Mais les leaders du PPP ont admis que la position anti-Moucharraf plus musclée
de Sharif avait été un facteur important dans le succès du PML (N) lors de
l’élection de lundi dans le Punjab.
Zardari et Sharif ont soutenu
qu’ils souhaitaient le rétablissement de la constitution d’avant
octobre 1999.
Moucharraf avait réécrit la
constitution afin d’augmenter les pouvoirs du président et accorder à
l’armée, son principal rempart qui le maintient au pouvoir, un rôle
permanent et décisif dans l’élaboration de la politique gouvernementale à
travers le Conseil de sécurité nationale (inspiré de la Turquie) qui est
contrôlé par l’armée. Le président a ainsi le pouvoir de destituer le
premier ministre et de dissoudre le parlement. Il est aussi le commandant en
chef des forces armées.
Lorsqu’on lui a demandé
si des éléments pro-Moucharraf feraient partie du gouvernement de
« consensus national » dirigé par le PPP, Zardari a déclaré, « Il
n’existe pas de groupe et de parti politique pro-Moucharraf au
pays. »
Mais Sharif, dans le but de
renforcer sa position dans les négociations avec le PPP, inciterait des membres
élus du PML (Q) à faire défection et à rejoindre son parti. Pour un grand
nombre de ces élus, cela constituerait un retour au bercail, car le PML (Q)

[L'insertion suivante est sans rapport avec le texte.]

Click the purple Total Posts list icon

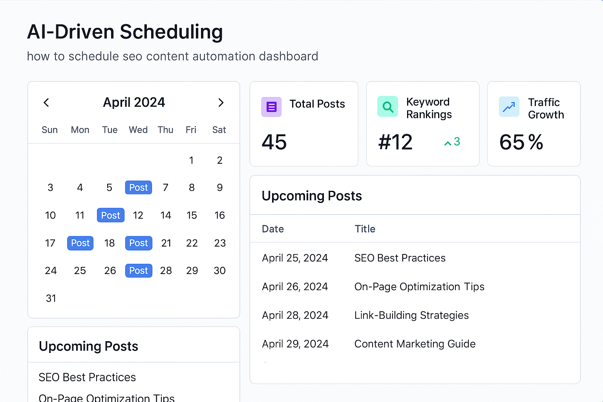271,107
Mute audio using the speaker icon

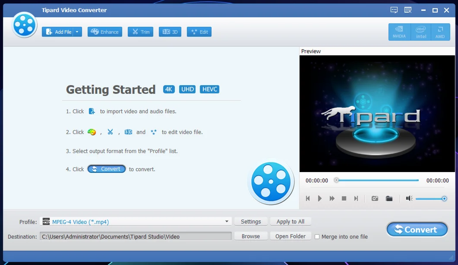(409, 198)
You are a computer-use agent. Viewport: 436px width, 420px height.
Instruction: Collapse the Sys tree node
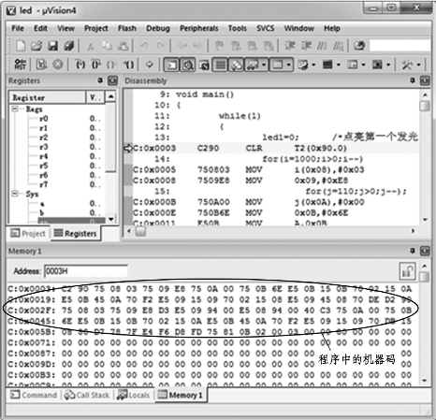tap(15, 194)
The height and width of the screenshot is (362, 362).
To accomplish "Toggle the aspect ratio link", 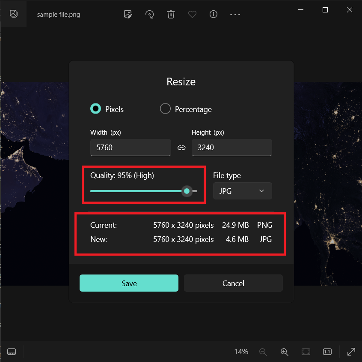I will pyautogui.click(x=181, y=147).
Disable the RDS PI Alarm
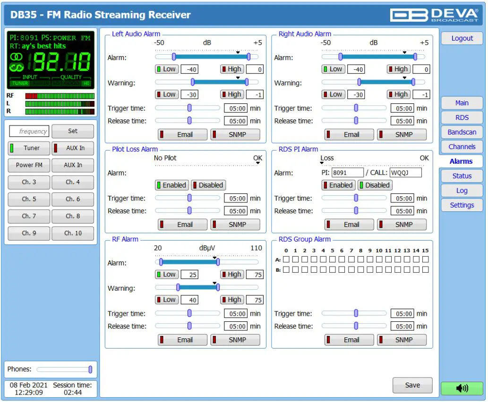 click(376, 185)
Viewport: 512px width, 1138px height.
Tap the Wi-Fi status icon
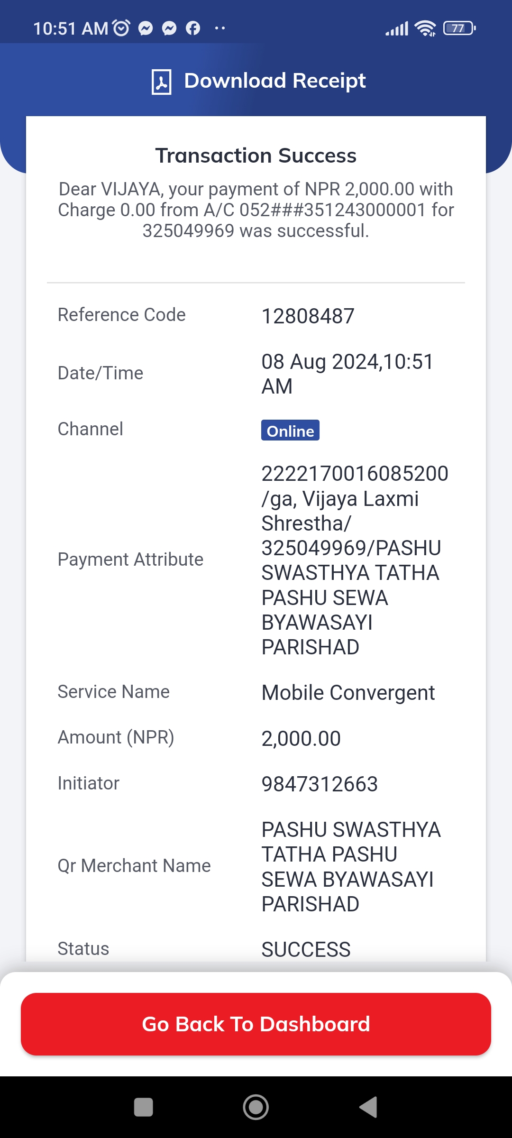point(425,28)
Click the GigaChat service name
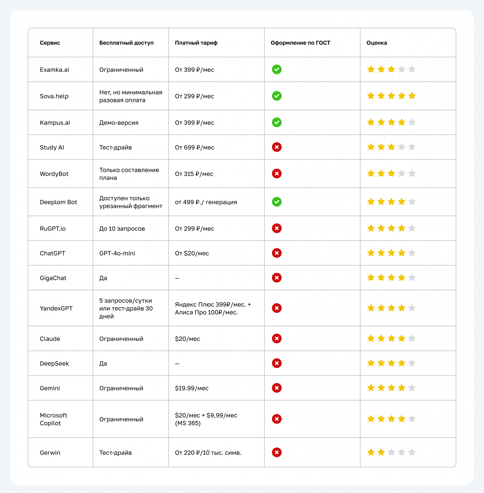The height and width of the screenshot is (493, 484). (53, 278)
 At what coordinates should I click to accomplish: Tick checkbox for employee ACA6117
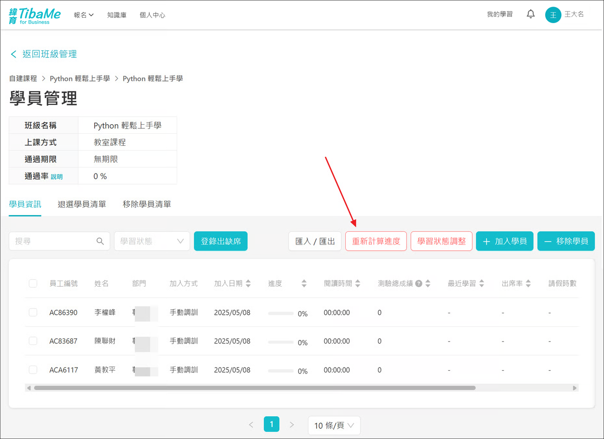pyautogui.click(x=33, y=370)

avait été principalement formé des membres du parti de Sharif qui
s’étaient rangés du côté de Moucharraf après son coup d’Etat de
1999.
Zardari et Sharif ont probablement été encore moins clairs
sur ce qu’ils comptent faire pour faire face à la crise économique qui
dans les derniers mois s’est manifestée par une augmentation inexorable
des prix de la farine et de la nourriture et par des pannes
d’électricité. Dans les milieux dirigeants, tout le monde sait que le
nouveau gouvernement devra prendre des mesures impopulaires, comme hausser
drastiquement les prix des produits du pétrole.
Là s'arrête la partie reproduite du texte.